Eddie cleared his throat. “Charges dropped,” he said gruffly.
“That’s great,” Ted said mildly. “I wanted to ask if you knew when the kids might be done... I can just go home and come back, if it’s going to be an hour or more?”
“Uh...” Steve said. “Probably, yeah.”
Eddie nodded in agreement. “DIGDUG can be challenging.”
“Right,” Ted said. He looked at them. They looked back. Several long moments passed.
“That wasn’t what you think,” Steve blurted.
Ted was silent.
“It was an accident,” Eddie added. Steve nodded quickly. “We didn’t—we weren’t—we just got caught up in the moment, was all.”
“Yeah, it was just, lots of emotions, uh... emotional... caught up,” Steve said, somewhat nonsensically. He crossed his arms, sticking his hands under his armpits. “An accident.”
“Right,” Ted said, a note of disbelief in his otherwise bored tone. “I’m heading out, tell the kids to call me when they’re done... Digdugging.” He walked off, leaving the two of them standing there, staring.
Neither of them said anything for a while. Eventually, Eddie found his voice. “Can we kill him?”
“Eddie!”
“What? He thinks he knows something—which he doesn’t, because there’s nothing to know because it was an accident—but still.”
“You just got murderer charges dropped, there’s no way you’re going to commit an actual murder.”
“Well, why not?” Eddie challenged. “Why not? I spent a year being called a murderer for something I didn’t even do! I think I should get to do a little actual murder,” he said. “As a treat.”
Steve glared, and Eddie threw up his hands. “You’re so goddamned unreasonable, Steven!”
“Look, it was an accident,” Steve said. “It’s not a big deal.”
“I don’t think Mr. Wheeler believes that.”
“Well, screw him, it was an accident. We know it was.”
“Of course,” Eddie agreed. “I wasn’t even thinking about it. It just happened.”
“Exactly, me too. It would have been totally different if we’d been thinking about it.”
“Right. On-purpose kisses are completely different from accidental ones,” Eddie said. Steve nodded.
A few more moments passed quietly. Eddie thought back a few minutes, to when Steve’s mouth had been on his. It had been an accident. But did that mean it was a mistake? If he was being honest... no. Not for him, at least.

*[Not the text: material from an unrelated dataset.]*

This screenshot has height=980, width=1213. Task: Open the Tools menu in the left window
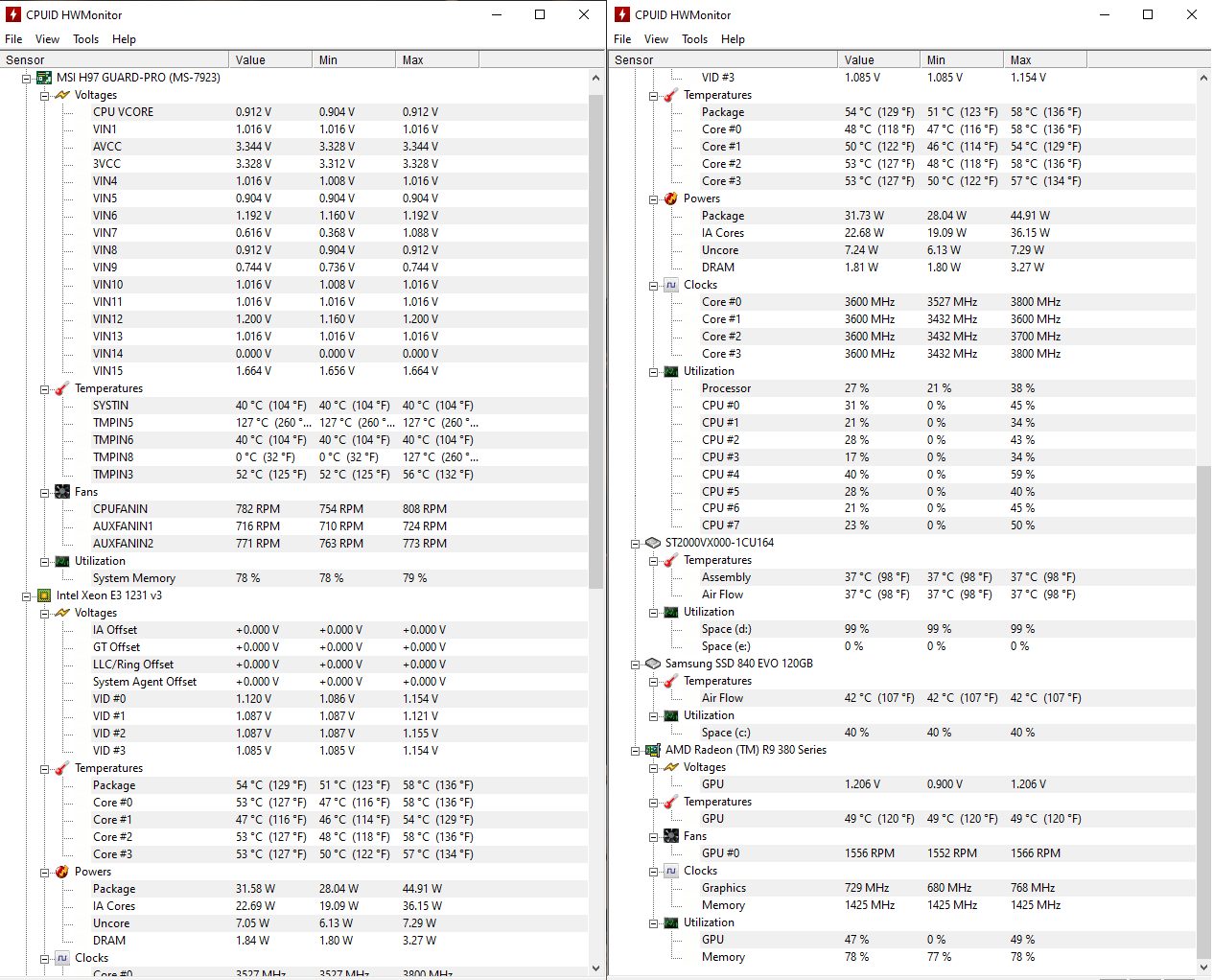(85, 39)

It had been nice, kissing Steve.
Eddie cleared his throat and glanced over at Steve. “Um, I know how we can prove it was an accident,” he said casually. Steve raised an eyebrow. “If we go into the backroom and kiss on purpose, we’ll be able to see. Y’know, how different it is.”

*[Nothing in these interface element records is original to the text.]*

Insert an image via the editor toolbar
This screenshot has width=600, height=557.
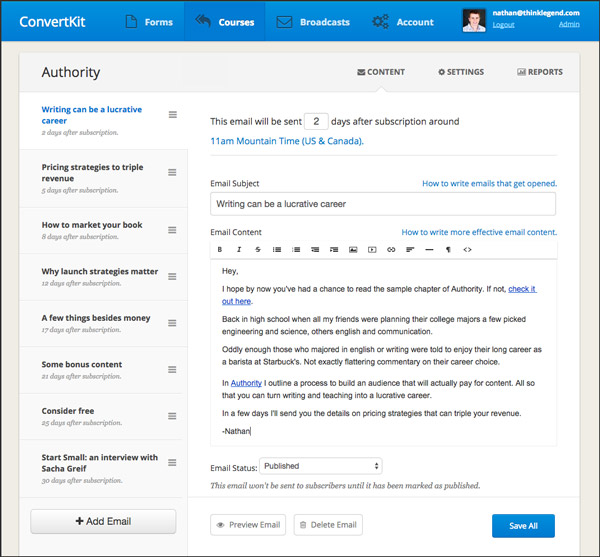click(x=353, y=249)
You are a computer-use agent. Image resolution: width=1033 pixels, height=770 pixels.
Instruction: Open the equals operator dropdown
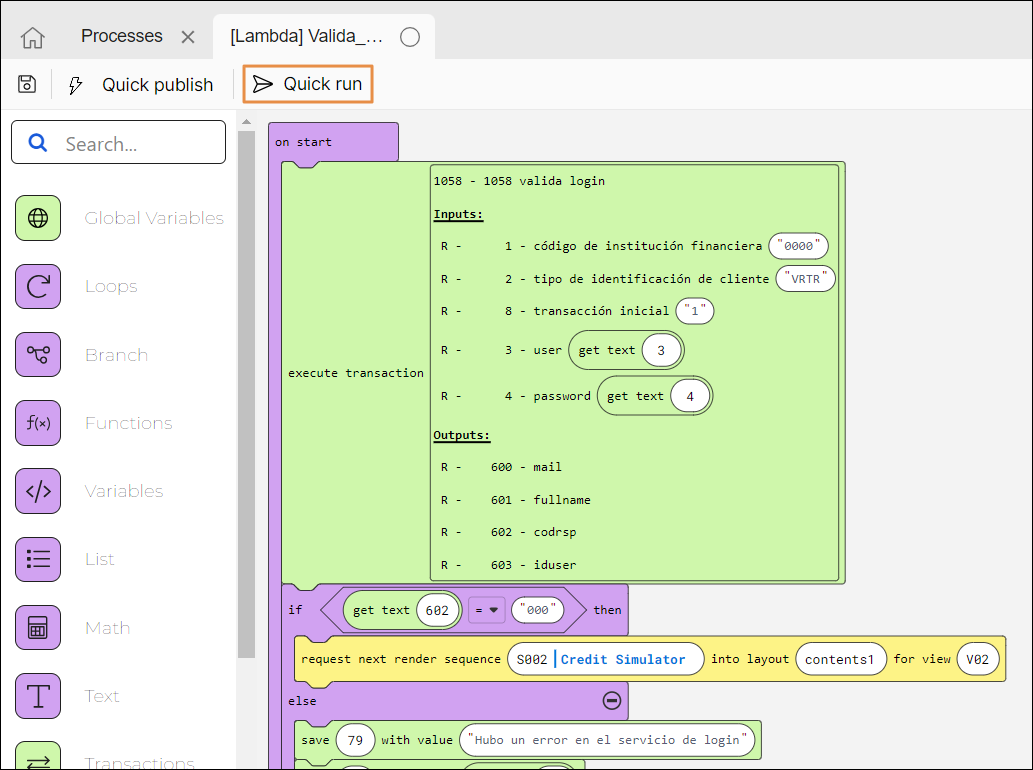point(486,610)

Steve nodded slowly, apparently turning this information over in his mind. Eddie watched him carefully, looking for some sign of disgust or disinterest. “That’s smart,” Steve said. Eddie let out a relieved breath. “We can like, uh, compare,” he said.

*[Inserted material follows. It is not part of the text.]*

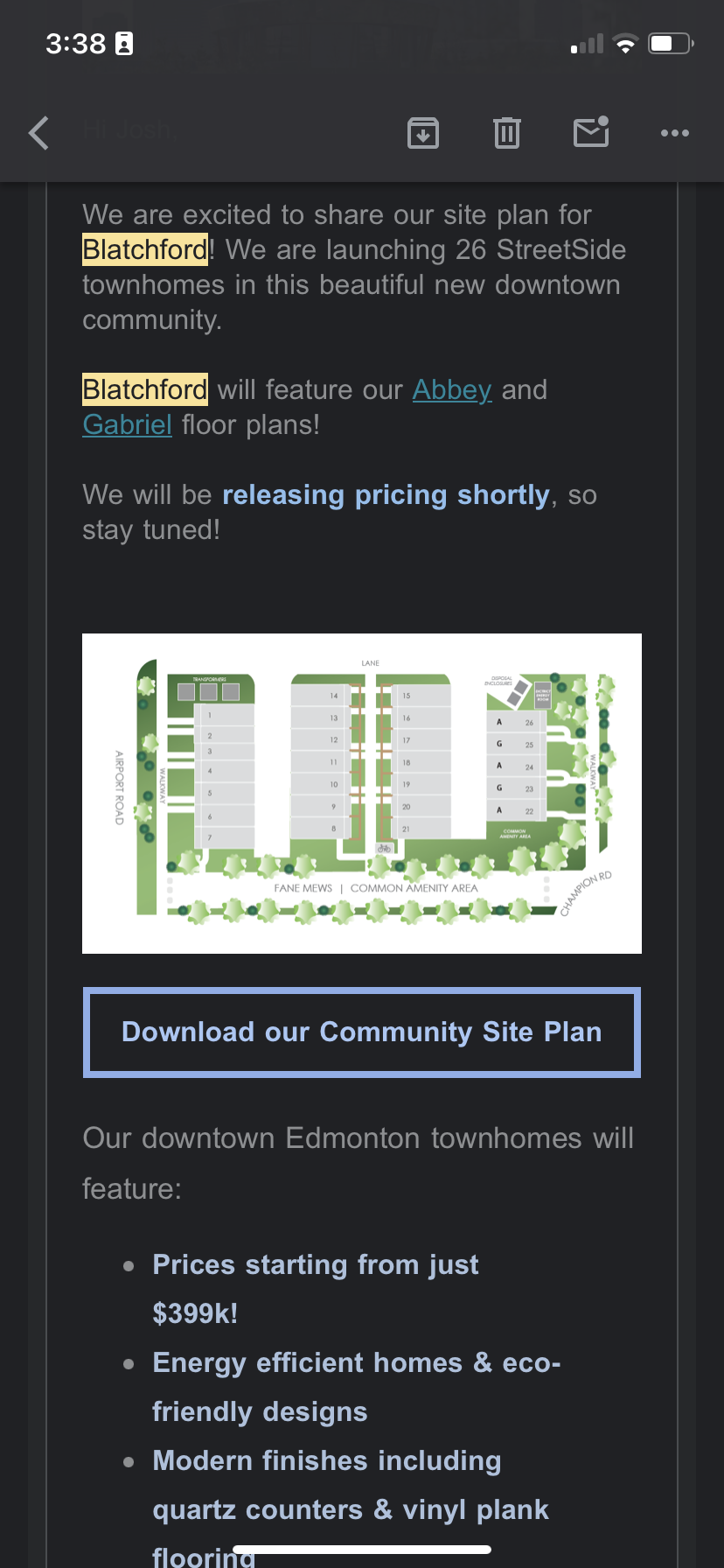The height and width of the screenshot is (1568, 724).
Task: Tap the battery indicator in status bar
Action: pyautogui.click(x=670, y=44)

“And then we’ll have proof,” Eddie said. “And that’ll show him.”
“Show who?”
“Mr. Wheeler.”
“Right,” Steve said. “Him. Yeah, that’s a good plan. Good idea.”
“The only kind I have,” Eddie said, grinning.
Steve snorted. “A second ago, you were planning on killing Mike’s dad.”
“Sorry, can’t hear you, heading to the back room already,” Eddie said, moving out from behind the counter. He walked in the direction of the back room, and glanced over his shoulder. “You coming?”
Steve nodded and raced forward, a big smile on his face.
Two hours later, when Ted Wheeler arrived (once again) at the arcade to collect his kid (and his kid's friends), Steve and Eddie were still nowhere to be seen. He sighed tiredly. “An accident...” he muttered. “Right.”